Mag. Balazs Esztegar LL.M.
Attorney-at-law Vienna

Piaristengasse 41/10
1080 Vienna, Austria
Tel. +43 1 997 4102
Fax +43 1 997 4102-99

Child support payment to son can be covered by minimum care

On the basis of an appeal to the Administrative High Court brought by lawyer Balazs Esztegar, the Administrative High Court overturned a decision of the Administrative Court of Vienna in connection with the Vienna Minimum Care Act and declared that child support can also be granted from the funds of the minimum guarantee.

The appellant, represented by lawyer Balazs Esztegar is a Hungarian citizen and has suffered from a mental disability since birth, which prevents him from actively participating in working life. The appellant is under guardianship and unable to engage in gainful employment. He is maintained by his mother, who has to assist him even with the simplest tasks of daily life. As it is hardly reasonable for the mother to be in full employment due to the intensive care required for her adult but disabled son, she receives minimum care (Mindestsicherung) under the Vienna Minimum Care Act and maintains her two healthy children and her disabled son. 

After the latter had reached the age of 21, he was deprived of the minimum care that had been granted to him until then. The authorities took the view that the appellant formed a separate community of need and did not fulfil the requirements for equal status with Austrian citizens. The appellant's guardian filed an appeal against this with the Administrative Court of Vienna, which, however, was unsuccessful, as the Administrative Court ruled that the appellant was "essentially upheld from those funds that are paid out to the mother from the minimum care scheme". From this, the Administrative Court concluded that the appellant was not actually receiving child care from the mother - as required by the law for equality under Union law.

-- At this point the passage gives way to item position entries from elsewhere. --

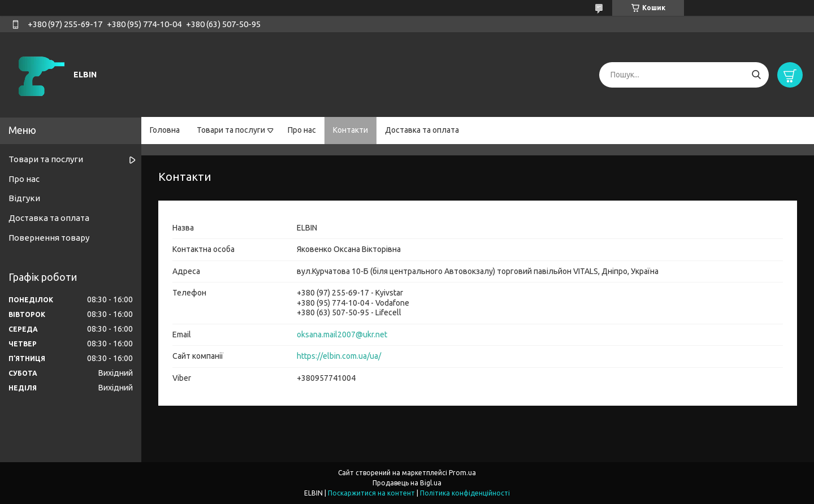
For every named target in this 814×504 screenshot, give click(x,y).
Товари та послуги (231, 130)
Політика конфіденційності (465, 493)
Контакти (350, 130)
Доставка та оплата (422, 130)
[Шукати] (756, 75)
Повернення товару (49, 237)
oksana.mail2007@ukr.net (342, 334)
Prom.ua (462, 472)
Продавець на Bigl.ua (407, 483)
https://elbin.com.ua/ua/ (339, 356)
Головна (164, 130)
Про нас (302, 130)
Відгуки (24, 198)
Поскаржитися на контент (371, 493)
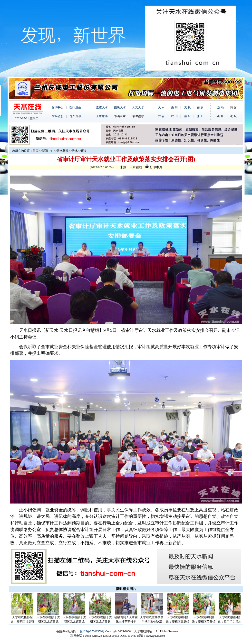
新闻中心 (48, 151)
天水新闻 (63, 151)
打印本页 (154, 167)
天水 (75, 151)
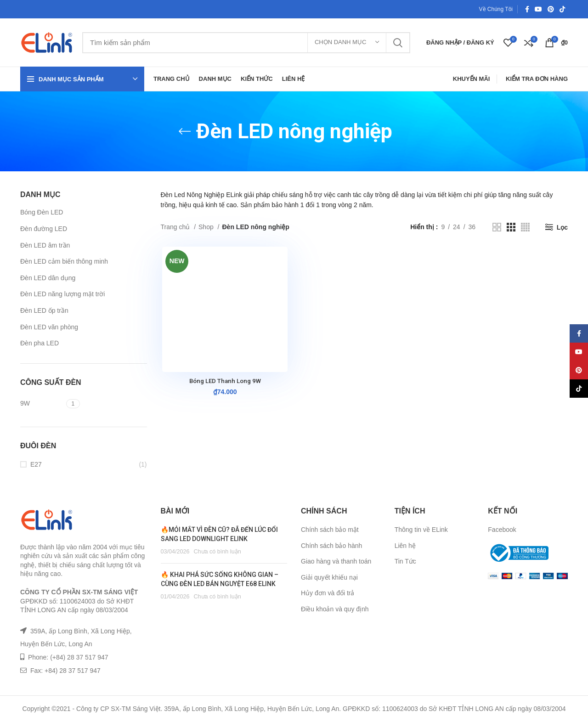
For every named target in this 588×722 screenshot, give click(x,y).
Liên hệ (405, 546)
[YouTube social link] (538, 9)
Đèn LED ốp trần (44, 310)
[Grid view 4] (525, 227)
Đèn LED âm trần (45, 245)
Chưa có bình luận (217, 552)
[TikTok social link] (562, 9)
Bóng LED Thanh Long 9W (224, 382)
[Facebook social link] (527, 9)
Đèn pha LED (40, 343)
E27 (36, 464)
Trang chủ (176, 227)
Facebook (502, 530)
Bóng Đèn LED (41, 212)
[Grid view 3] (511, 227)
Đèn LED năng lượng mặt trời (62, 294)
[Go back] (185, 131)
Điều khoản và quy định (335, 609)
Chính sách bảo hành (331, 546)
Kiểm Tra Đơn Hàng (537, 79)
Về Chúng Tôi (496, 9)
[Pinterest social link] (551, 9)
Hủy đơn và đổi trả (328, 593)
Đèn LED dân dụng (48, 278)
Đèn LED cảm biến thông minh (64, 261)
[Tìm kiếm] (246, 43)
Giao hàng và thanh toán (336, 561)
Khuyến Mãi (471, 79)
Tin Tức (405, 561)
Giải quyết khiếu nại (329, 577)
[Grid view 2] (497, 227)
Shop (207, 227)
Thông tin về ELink (421, 530)
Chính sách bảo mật (330, 530)
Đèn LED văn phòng (49, 327)
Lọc (562, 227)
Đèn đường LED (44, 229)
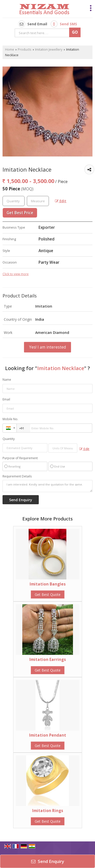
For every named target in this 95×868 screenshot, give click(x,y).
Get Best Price (20, 213)
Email (6, 399)
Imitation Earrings (48, 659)
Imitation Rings (48, 811)
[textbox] (38, 201)
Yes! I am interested (48, 347)
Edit (61, 201)
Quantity (9, 439)
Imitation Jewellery (49, 49)
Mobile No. (10, 419)
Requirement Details (17, 476)
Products (25, 49)
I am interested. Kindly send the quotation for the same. (48, 486)
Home (9, 49)
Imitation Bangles (48, 584)
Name (7, 379)
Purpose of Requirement (20, 458)
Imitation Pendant (48, 735)
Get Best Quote (48, 594)
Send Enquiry (48, 861)
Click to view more (15, 274)
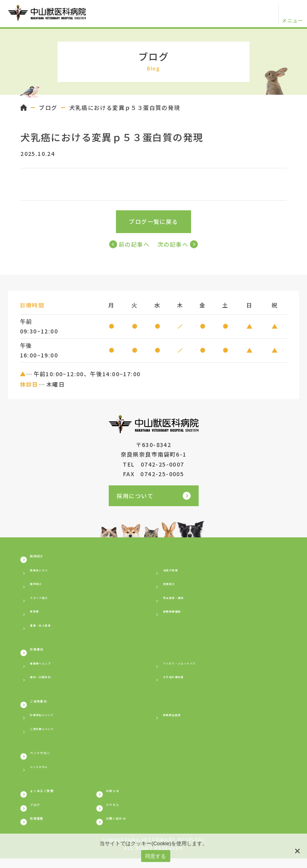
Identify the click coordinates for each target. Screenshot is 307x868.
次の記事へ (177, 244)
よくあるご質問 (54, 796)
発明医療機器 (181, 612)
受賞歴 (39, 612)
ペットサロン (51, 757)
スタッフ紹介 (48, 598)
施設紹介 (42, 584)
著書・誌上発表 (52, 625)
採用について (154, 496)
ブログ (48, 108)
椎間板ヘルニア (52, 665)
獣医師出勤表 (181, 718)
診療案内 (44, 651)
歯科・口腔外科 (52, 678)
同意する (155, 856)
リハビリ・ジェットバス (197, 665)
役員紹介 (175, 584)
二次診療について (54, 732)
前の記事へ (129, 244)
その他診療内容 (185, 678)
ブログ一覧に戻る (153, 221)
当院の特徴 (178, 570)
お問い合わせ (177, 826)
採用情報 (44, 826)
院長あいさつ (48, 570)
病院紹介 (44, 556)
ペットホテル (48, 771)
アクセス (169, 811)
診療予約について (54, 718)
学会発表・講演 (185, 598)
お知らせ (170, 796)
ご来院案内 (47, 704)
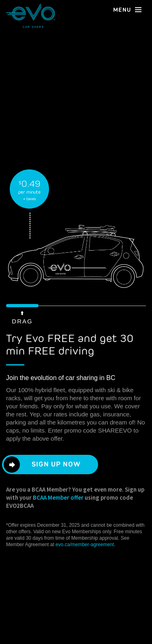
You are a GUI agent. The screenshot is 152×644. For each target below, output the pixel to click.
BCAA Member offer (58, 497)
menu (127, 9)
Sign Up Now (46, 465)
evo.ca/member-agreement (85, 545)
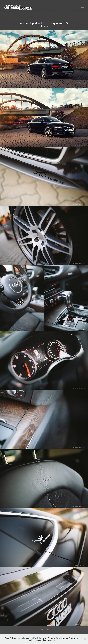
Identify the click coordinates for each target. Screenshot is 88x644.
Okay (45, 640)
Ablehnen (52, 640)
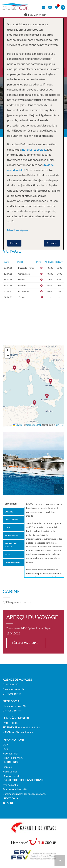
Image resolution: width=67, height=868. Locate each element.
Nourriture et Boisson (11, 545)
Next (62, 489)
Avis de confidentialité (15, 789)
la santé (9, 512)
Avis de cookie (10, 785)
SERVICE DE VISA (13, 758)
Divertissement (12, 562)
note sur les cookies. (34, 149)
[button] (15, 368)
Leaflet (18, 425)
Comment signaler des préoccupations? (24, 794)
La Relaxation (11, 520)
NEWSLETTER (10, 753)
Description (11, 504)
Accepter (52, 243)
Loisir (7, 527)
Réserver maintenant (26, 643)
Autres (8, 555)
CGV (5, 744)
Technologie (11, 535)
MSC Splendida (34, 463)
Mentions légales (12, 776)
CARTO (60, 425)
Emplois (7, 767)
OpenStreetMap (34, 425)
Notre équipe (10, 771)
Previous (56, 489)
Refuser (14, 243)
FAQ (5, 749)
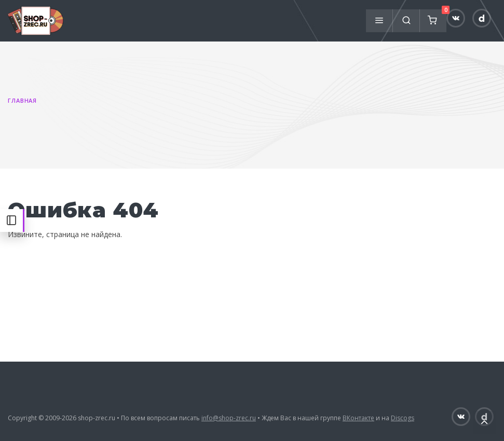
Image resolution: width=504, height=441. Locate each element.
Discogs (402, 418)
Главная (22, 100)
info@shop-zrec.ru (228, 418)
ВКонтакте (358, 418)
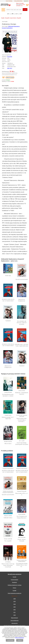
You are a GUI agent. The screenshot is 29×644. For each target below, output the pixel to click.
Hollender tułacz (8, 518)
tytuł (21, 14)
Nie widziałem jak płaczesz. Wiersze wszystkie (22, 323)
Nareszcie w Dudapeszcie (22, 300)
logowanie (26, 1)
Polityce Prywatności (19, 638)
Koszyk (14, 577)
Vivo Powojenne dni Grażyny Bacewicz (22, 517)
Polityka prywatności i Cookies (14, 585)
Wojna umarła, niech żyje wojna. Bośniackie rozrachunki (8, 565)
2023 (14, 607)
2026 (14, 598)
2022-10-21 (10, 68)
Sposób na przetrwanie (22, 279)
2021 (14, 612)
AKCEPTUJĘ (10, 640)
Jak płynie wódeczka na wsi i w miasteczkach (8, 300)
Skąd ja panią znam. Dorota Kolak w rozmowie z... (22, 420)
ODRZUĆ (20, 640)
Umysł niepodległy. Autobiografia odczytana (22, 444)
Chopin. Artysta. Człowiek (22, 540)
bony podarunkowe (18, 1)
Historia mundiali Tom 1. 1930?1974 (8, 418)
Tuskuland (8, 321)
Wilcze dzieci (8, 444)
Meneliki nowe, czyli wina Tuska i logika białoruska (22, 345)
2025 (14, 601)
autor (17, 14)
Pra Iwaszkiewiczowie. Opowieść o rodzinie (8, 395)
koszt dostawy (9, 1)
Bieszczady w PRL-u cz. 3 (22, 494)
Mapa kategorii (14, 618)
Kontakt (14, 590)
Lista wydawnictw (14, 620)
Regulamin (14, 582)
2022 (14, 610)
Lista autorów (14, 623)
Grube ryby (8, 276)
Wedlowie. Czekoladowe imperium (22, 394)
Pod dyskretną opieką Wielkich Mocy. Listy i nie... (22, 552)
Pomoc (14, 588)
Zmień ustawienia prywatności (14, 593)
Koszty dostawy (14, 580)
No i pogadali (8, 541)
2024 (14, 604)
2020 (14, 615)
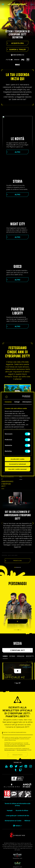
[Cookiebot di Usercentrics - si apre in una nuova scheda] (23, 396)
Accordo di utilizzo (22, 810)
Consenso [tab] (8, 402)
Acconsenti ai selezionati (17, 464)
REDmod (27, 820)
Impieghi (10, 810)
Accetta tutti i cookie (17, 459)
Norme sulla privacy (10, 750)
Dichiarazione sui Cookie (13, 820)
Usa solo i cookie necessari (18, 469)
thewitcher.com (17, 856)
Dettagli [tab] (17, 402)
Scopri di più (23, 475)
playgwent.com (17, 865)
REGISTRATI (17, 755)
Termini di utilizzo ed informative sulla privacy (17, 804)
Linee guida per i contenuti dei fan (18, 815)
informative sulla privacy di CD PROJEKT (15, 746)
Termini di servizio (21, 750)
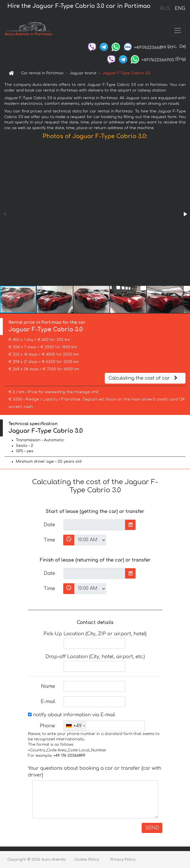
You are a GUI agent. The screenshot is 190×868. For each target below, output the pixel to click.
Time (49, 540)
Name (48, 686)
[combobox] (75, 726)
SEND (152, 828)
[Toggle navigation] (178, 30)
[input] (94, 525)
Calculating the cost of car (144, 378)
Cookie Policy (87, 860)
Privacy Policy (123, 860)
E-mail (48, 702)
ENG (180, 8)
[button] (185, 214)
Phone (47, 726)
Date (49, 525)
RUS (165, 8)
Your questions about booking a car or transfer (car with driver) (95, 772)
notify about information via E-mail (71, 715)
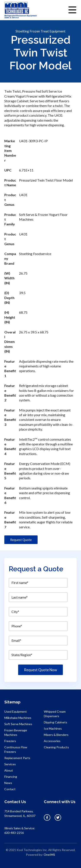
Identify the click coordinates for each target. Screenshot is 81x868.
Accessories (52, 741)
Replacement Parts (17, 758)
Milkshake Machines (18, 718)
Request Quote (21, 539)
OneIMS (49, 855)
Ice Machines (53, 728)
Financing (11, 776)
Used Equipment (16, 711)
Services (10, 764)
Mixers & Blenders (56, 735)
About (8, 770)
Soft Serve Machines (18, 724)
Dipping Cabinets (55, 722)
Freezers (10, 741)
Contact (10, 789)
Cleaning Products (56, 747)
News (8, 783)
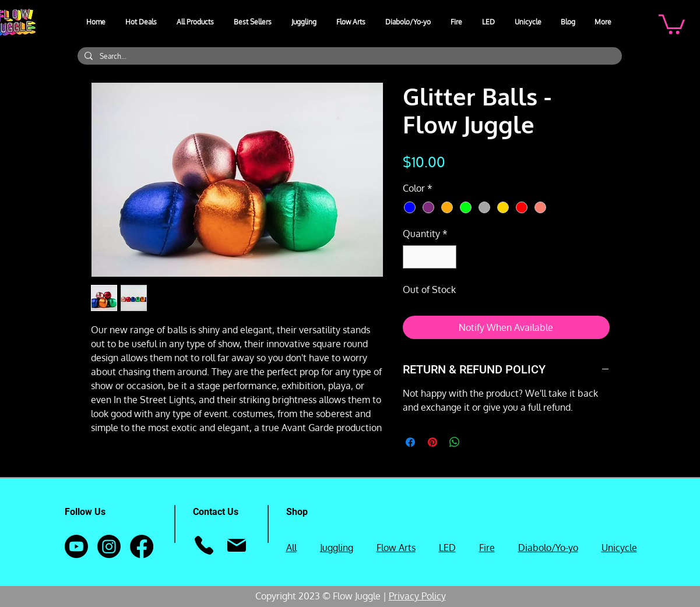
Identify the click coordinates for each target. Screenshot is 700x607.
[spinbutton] (430, 257)
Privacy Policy (417, 596)
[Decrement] (413, 257)
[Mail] (237, 545)
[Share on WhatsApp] (455, 442)
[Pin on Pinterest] (432, 442)
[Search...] (349, 56)
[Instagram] (109, 546)
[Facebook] (142, 546)
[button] (305, 22)
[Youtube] (76, 546)
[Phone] (204, 545)
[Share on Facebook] (410, 442)
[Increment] (446, 257)
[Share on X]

In the appeal proceedings, however, the Administrative High Court overturned this decision on the grounds that its content was unlawful and declared that 

due to his disability since birth, the appellant was in an economic and social situation that prevented him from meeting his basic needs and that he was therefore dependent on his mother, who indisputably provided for his otherwise unmet - financial and other - needs, in accordance with the case law of the European Court of Justice (C-423/12, Flora May Reyes).

The Administrative High Court clearly rejected the legal opinion still held by the Vienna Administrative Court, according to which child care could not be granted from the funds of the minimum care:

There are no indications that such a relationship of dependency, which according to Art 7 (1) (d) in conjunction with Art 2 (2) (c) of the Union Citizens Directive establishes a right of residence for a relative in the descending line over the age of 21, cannot exist if the means of subsistence required for the right of residence of the Union citizen and his family members are substituted by a minimum security benefit in a case under Art 7 (3) of the said Directive.

Therefore, the financial means to secure living can also be covered by means of the minimum care. The Administrative High Court thus followed the argumentation of lawyer Balazs Esztegar and annulled the decision due to the unlawfulness of its content.